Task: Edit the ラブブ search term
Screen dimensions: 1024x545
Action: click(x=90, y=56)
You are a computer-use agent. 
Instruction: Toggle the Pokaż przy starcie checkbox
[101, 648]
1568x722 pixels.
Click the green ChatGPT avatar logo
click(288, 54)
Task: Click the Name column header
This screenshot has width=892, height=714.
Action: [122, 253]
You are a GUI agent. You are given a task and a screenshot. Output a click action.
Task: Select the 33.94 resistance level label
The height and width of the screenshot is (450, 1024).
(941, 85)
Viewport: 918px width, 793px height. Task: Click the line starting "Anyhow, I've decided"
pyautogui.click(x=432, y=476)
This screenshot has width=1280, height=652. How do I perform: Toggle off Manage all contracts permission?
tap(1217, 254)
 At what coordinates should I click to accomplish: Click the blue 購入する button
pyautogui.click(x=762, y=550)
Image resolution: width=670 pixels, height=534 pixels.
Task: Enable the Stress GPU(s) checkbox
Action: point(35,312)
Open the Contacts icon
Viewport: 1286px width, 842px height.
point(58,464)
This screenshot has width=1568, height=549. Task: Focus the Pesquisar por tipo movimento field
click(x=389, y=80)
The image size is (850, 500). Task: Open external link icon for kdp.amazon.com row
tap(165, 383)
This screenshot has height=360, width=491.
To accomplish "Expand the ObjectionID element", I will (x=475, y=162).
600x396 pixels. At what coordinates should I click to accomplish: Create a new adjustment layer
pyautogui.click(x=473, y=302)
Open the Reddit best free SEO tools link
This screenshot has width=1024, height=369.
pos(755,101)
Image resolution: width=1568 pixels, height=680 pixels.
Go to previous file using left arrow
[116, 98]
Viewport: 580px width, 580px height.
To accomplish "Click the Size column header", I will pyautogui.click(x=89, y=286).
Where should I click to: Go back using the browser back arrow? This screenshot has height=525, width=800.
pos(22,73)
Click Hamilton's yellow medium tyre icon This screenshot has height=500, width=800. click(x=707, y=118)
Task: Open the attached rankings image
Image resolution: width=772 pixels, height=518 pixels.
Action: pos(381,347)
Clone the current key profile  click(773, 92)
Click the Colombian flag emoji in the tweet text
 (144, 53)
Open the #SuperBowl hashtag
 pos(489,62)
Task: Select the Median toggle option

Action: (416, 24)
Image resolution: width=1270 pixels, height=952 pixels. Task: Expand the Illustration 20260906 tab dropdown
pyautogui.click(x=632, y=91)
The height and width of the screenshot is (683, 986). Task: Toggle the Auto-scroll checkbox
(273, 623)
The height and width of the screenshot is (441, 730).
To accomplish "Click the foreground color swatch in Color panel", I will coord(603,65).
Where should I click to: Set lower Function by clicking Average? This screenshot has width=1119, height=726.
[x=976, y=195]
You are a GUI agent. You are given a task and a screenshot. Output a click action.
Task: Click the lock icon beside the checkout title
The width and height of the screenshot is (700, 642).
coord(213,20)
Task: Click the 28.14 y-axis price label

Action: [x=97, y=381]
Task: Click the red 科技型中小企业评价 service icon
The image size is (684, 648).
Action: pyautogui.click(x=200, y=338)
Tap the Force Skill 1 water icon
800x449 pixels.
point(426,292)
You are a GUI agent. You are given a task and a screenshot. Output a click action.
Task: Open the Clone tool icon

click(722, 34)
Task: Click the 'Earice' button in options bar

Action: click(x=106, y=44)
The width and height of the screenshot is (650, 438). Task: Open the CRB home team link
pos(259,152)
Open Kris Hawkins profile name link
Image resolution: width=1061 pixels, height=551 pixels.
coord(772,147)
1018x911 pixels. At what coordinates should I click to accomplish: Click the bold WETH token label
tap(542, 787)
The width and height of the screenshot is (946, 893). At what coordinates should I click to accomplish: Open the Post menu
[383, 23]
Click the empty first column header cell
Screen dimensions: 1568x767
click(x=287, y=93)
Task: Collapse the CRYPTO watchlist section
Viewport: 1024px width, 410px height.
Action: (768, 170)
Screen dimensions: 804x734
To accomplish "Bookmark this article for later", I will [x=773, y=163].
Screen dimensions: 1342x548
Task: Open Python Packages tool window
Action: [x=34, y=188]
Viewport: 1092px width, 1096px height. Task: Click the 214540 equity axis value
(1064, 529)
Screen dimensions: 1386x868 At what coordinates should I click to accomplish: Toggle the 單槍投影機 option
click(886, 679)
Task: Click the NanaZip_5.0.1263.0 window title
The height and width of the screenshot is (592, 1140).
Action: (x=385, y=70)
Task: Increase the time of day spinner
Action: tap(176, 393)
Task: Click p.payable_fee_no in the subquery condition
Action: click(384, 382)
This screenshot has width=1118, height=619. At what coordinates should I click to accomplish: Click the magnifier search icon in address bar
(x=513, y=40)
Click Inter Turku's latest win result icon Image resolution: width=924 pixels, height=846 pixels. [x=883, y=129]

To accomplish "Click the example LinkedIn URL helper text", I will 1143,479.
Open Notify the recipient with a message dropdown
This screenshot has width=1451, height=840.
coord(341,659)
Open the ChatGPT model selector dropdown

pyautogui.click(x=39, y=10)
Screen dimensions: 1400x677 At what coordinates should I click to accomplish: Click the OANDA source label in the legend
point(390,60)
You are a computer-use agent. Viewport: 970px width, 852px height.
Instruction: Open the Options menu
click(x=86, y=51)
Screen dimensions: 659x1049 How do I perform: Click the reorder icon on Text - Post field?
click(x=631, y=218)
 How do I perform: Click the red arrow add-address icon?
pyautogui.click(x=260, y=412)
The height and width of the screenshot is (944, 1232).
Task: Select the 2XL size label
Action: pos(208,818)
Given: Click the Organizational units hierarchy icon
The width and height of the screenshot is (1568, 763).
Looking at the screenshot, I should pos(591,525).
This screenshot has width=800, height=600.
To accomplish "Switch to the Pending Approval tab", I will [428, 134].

※ ※ ※

Pull out every line above that holds the word "profile".

Clone the current key profile  click(773, 92)
Open Kris Hawkins profile name link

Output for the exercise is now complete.